AV nodal reentrant tachycardia is a type of tachycardia (fast rhythm) of the heart. It is one of several types of supraventricular tachycardia (SVT), and like all SVTs the electrical impulse originates proximal to the bundle of HIS. In the case of AVNRT, the electrical impulse originates in the AV node and the immediately surrounding tissue. AVNRT is the most common cause of supraventricular tachycardia.

Classification

There are several types of AVNRT. The "common form" or "usual" AVNRT utilizes the slow AV nodal pathway as the anterograde limb of the circuit and the fast AV nodal pathway as the retrograde limb. The reentry circuit can be reversed such that the fast AV nodal pathway is the anterograde limb and the slow AV nodal pathway is the retrograde limb. This, not surprisingly is referred to as the "uncommon form" of AVNRT. However, there is also a third type of AVNRT that utilizes the slow AV nodal pathway as the anterograde limb and left atrial fibers that approach the AV node from the left side of the inter-atrial septum as the retrograde limb. This is known as atypical, or Slow-Slow AVNRT.

Common AVNRT

In common AVNRT, the anterograde conduction is via the slow pathway and the retrograde conduction is via the fast pathway ("slow-fast" AVNRT). This accounts for 80%-90% of cases of AVNRT.

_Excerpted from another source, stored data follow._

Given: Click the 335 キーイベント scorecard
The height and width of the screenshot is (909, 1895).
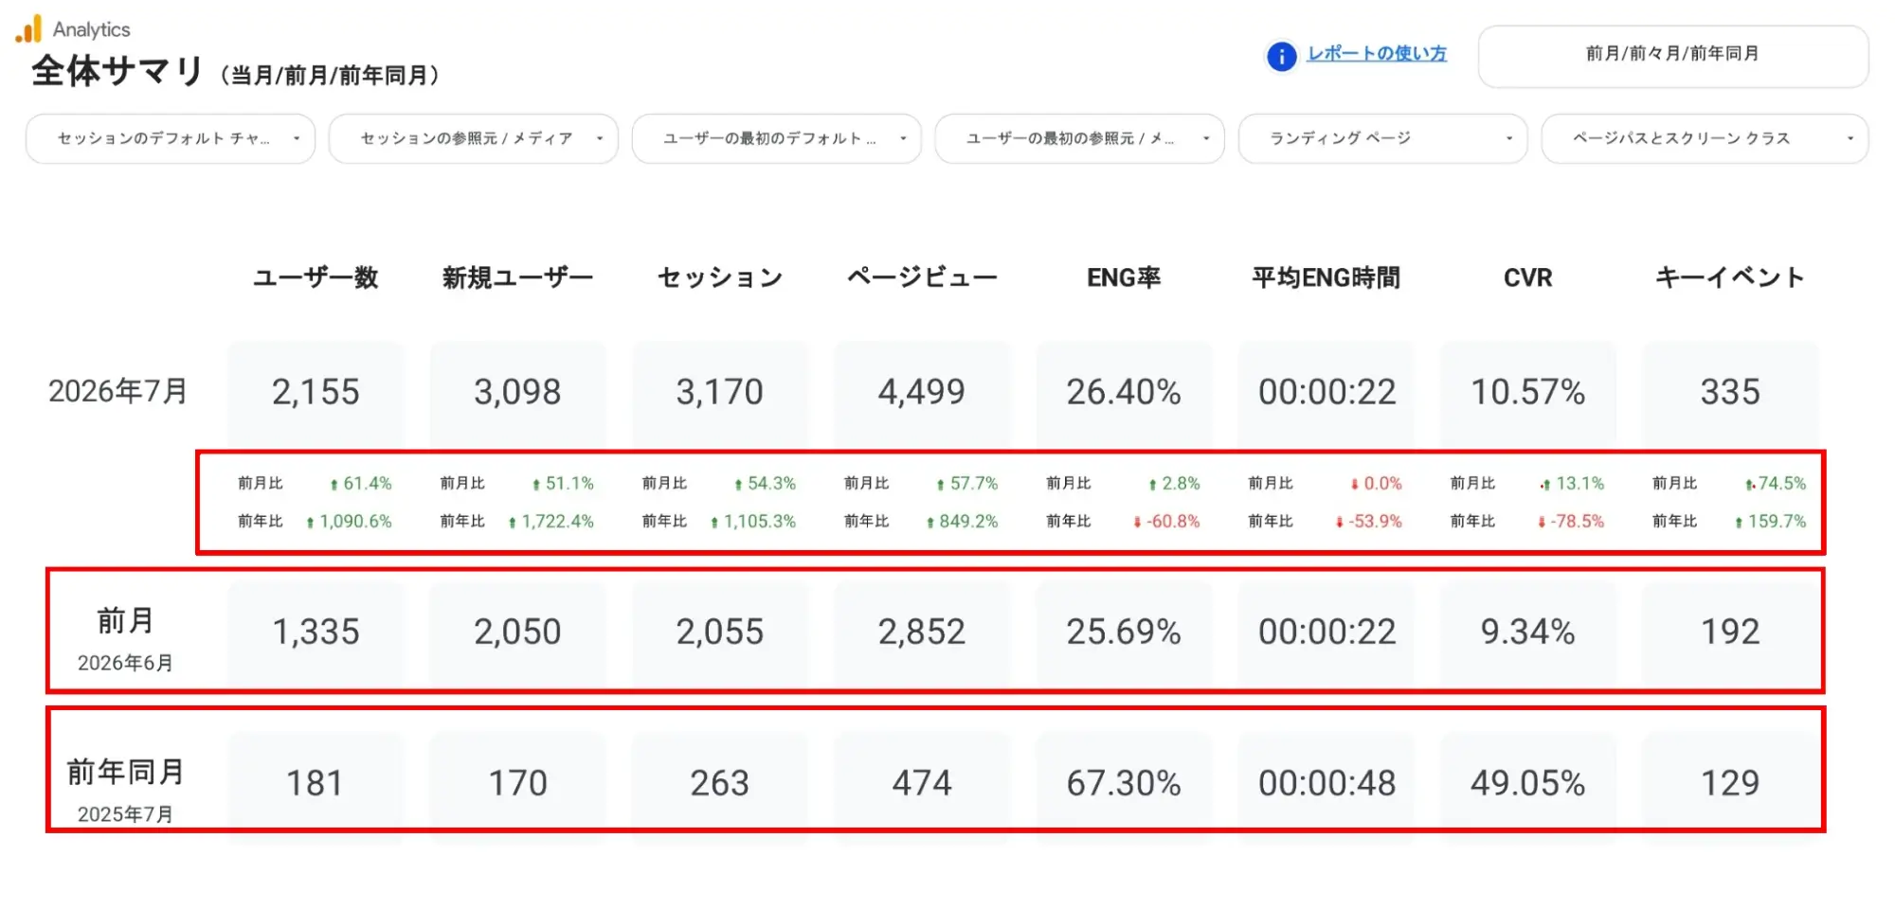Looking at the screenshot, I should click(1730, 392).
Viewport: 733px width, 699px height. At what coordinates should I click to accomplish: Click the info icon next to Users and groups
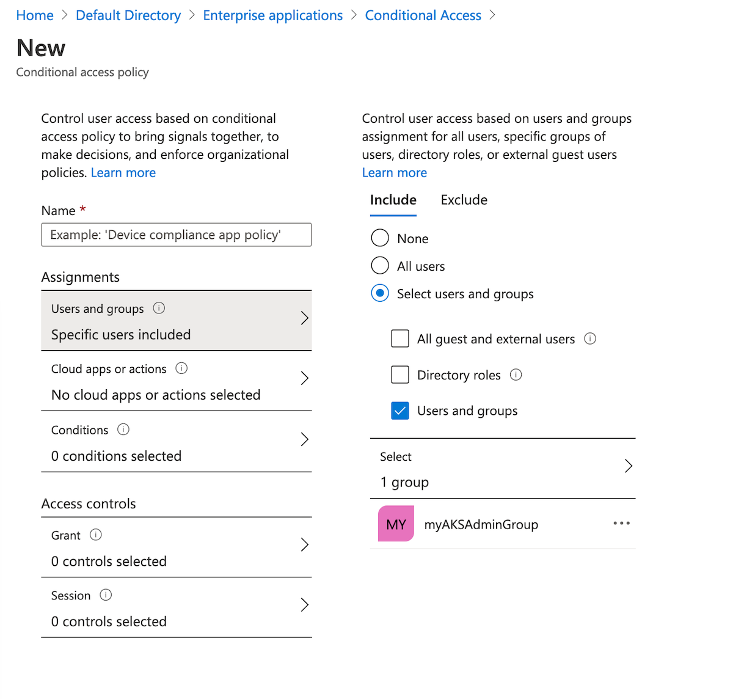[x=159, y=308]
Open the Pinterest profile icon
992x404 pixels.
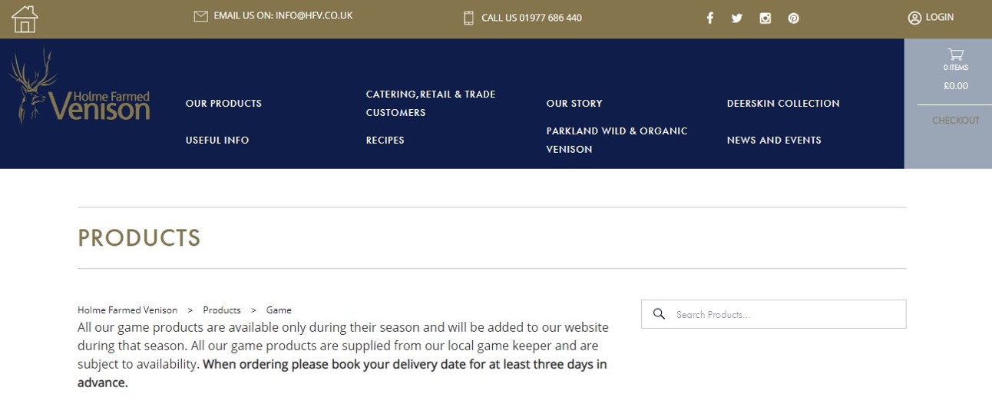(x=794, y=18)
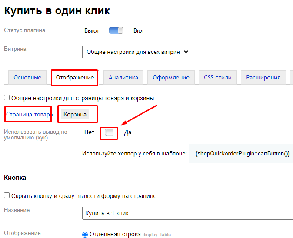Toggle the default hook output switch
293x238 pixels.
coord(109,132)
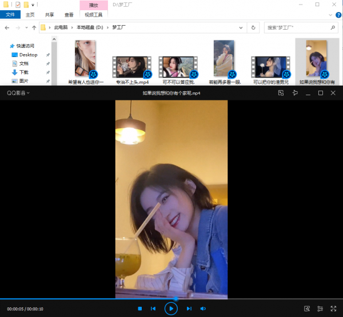Enter fullscreen mode in the player
The image size is (343, 317).
coord(333,308)
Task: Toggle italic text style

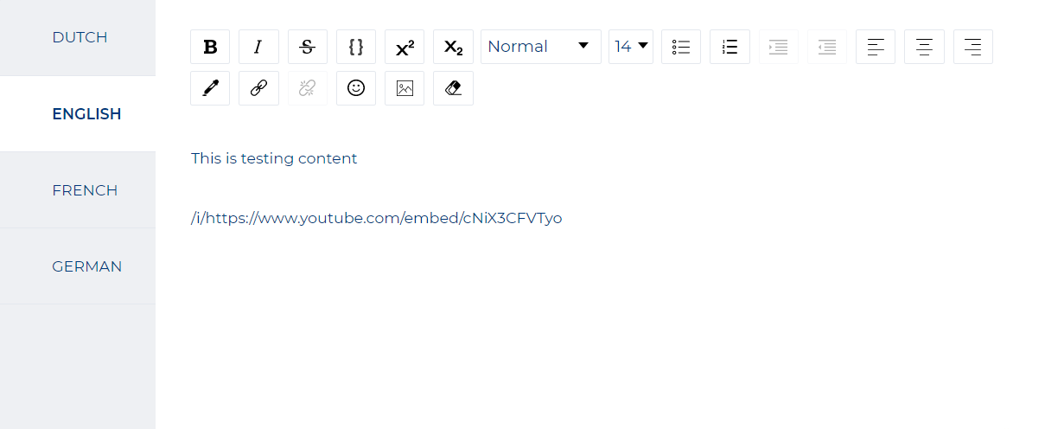Action: point(258,47)
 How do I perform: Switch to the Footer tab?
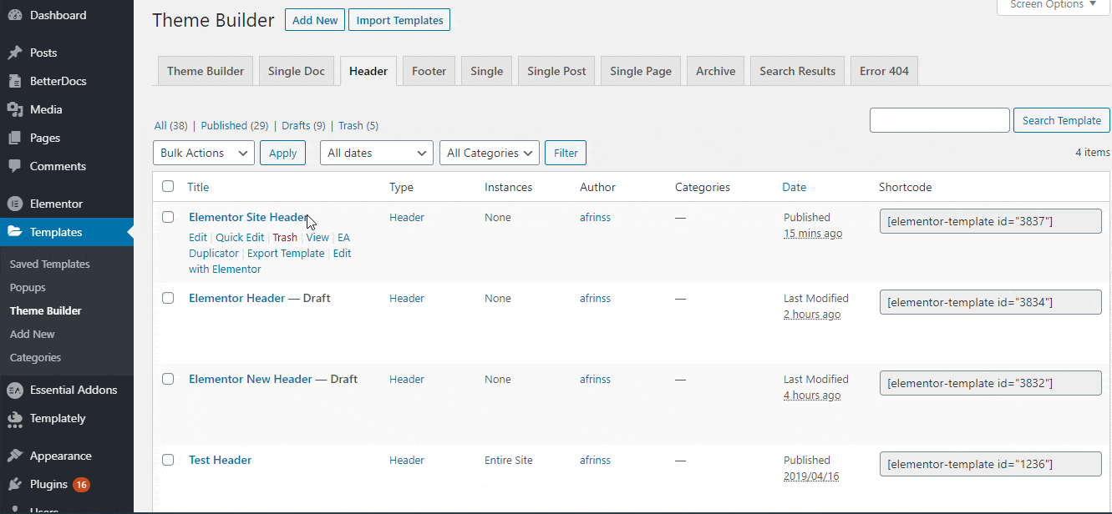click(x=429, y=71)
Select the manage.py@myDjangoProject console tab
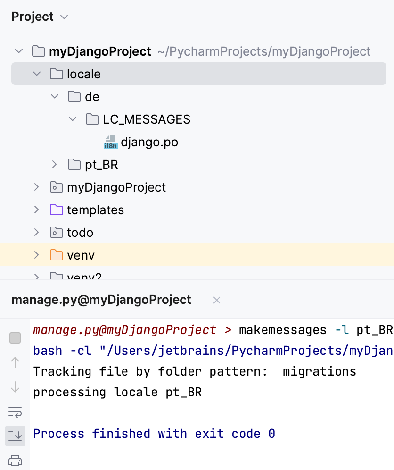Image resolution: width=394 pixels, height=470 pixels. coord(101,300)
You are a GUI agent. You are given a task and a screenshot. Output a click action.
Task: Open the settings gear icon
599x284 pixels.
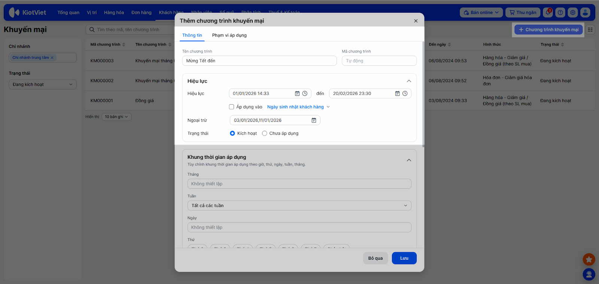[573, 12]
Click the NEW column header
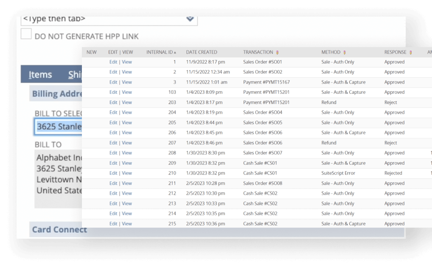Screen dimensions: 432x268 click(x=91, y=52)
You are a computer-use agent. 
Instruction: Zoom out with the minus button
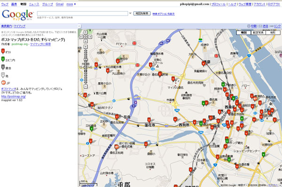[86, 86]
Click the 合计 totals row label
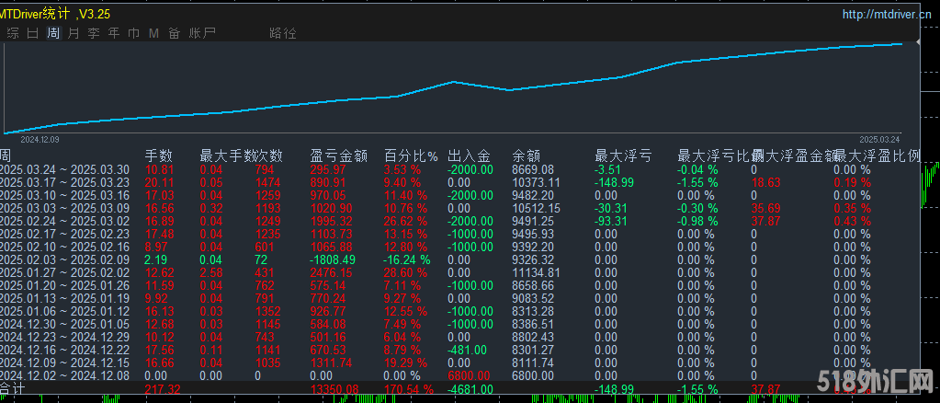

Because the retrograde conduction is via the fast pathway, stimulation of the atria (which produces the inverted P wave) will occur at the same time as stimulation of the ventricles (which causes the QRS complex). As a result, the inverted P waves may not be seen on the surface ECG since they are buried with the QRS complexes. Often the retrograde p-wave is visible, but also in continuity with the QRS complex, appearing as a "pseudo R prime" wave in lead V1 or a "pseudo S" wave in the inferior leads.

Uncommon AVNRT

In uncommon AVNRT, the anterograde conduction is via the fast pathway and the retrograde conduction is via the slow pathway ("fast-slow" AVNRT). Multiple slow pathways can exist so that both anterograde and retrograde conduction are over slow pathways. ("slow-slow" AVNRT).

Because the retrograde conduction is via the slow pathway, stimulation of the atria will be delayed by the slow conduction tissue and will typically produce an inverted P wave that falls after the QRS complex on the surface ECG.

Electrocardiogram

An electrocardiogram performed during the occurrence of symptoms may confirm the diagnosis of AVNRT.

Slow-Fast AVNRT (Common AVNRT)

  • This form of AVNRT accounts for 80% to 90% of cases of AVNRT.
  • The retrograde P wave that is conducted retrograde up the fast pathway is usually burried within the QRS but less frequently may be observed at the end of the QRS complex as a pseudo r’ wave in lead V1 or an S wave in leads II, III or aVF.

Fast-Slow AVNRT (Uncommon AVNRT)

  • This form of AVNRT Accounts for 10% of cases of AVNRT
  • In this form of AVNRT, the impulse is first conducted antegrade down the Fast AV nodal pathway and is then conducted retrograde up the Slow AV nodal pathway.
  • In contrast to Common AVNRT, a retrograde P wave may be observed after the QRS complex before the T wave

Slow-Slow AVNRT (Atypical AVNRT)

  • This form of AVNRT accounts for 1-5% of cases of AVNRT
  • In this form of AVNRT, the impulse is first conducted antegrade down the Slow AV nodal pathway and retrograde up the Slow left atrial fibres approaching the AV node.
  • The p wave may appear just before the QRS complex, and this makes it hard to distinguish the rhythm from sinus tachycardia.

Aberrant Conduction

It is not uncommon for there to be a wide QRS complex due to aberrant conduction due to underlying conduction system disease. This can make it difficult to distinguish AVNRT from VT. The distinguishing features include:

An electrophysiologic study may be needed to confirm AVNRT prior to ablation.

Holter Monitor / Event Recorder

If the patient complains of recurrent palpitations and no arrhythmia is present on the resting EKG, then a Holter Monitor or Cardiac Event Monitor should be considered.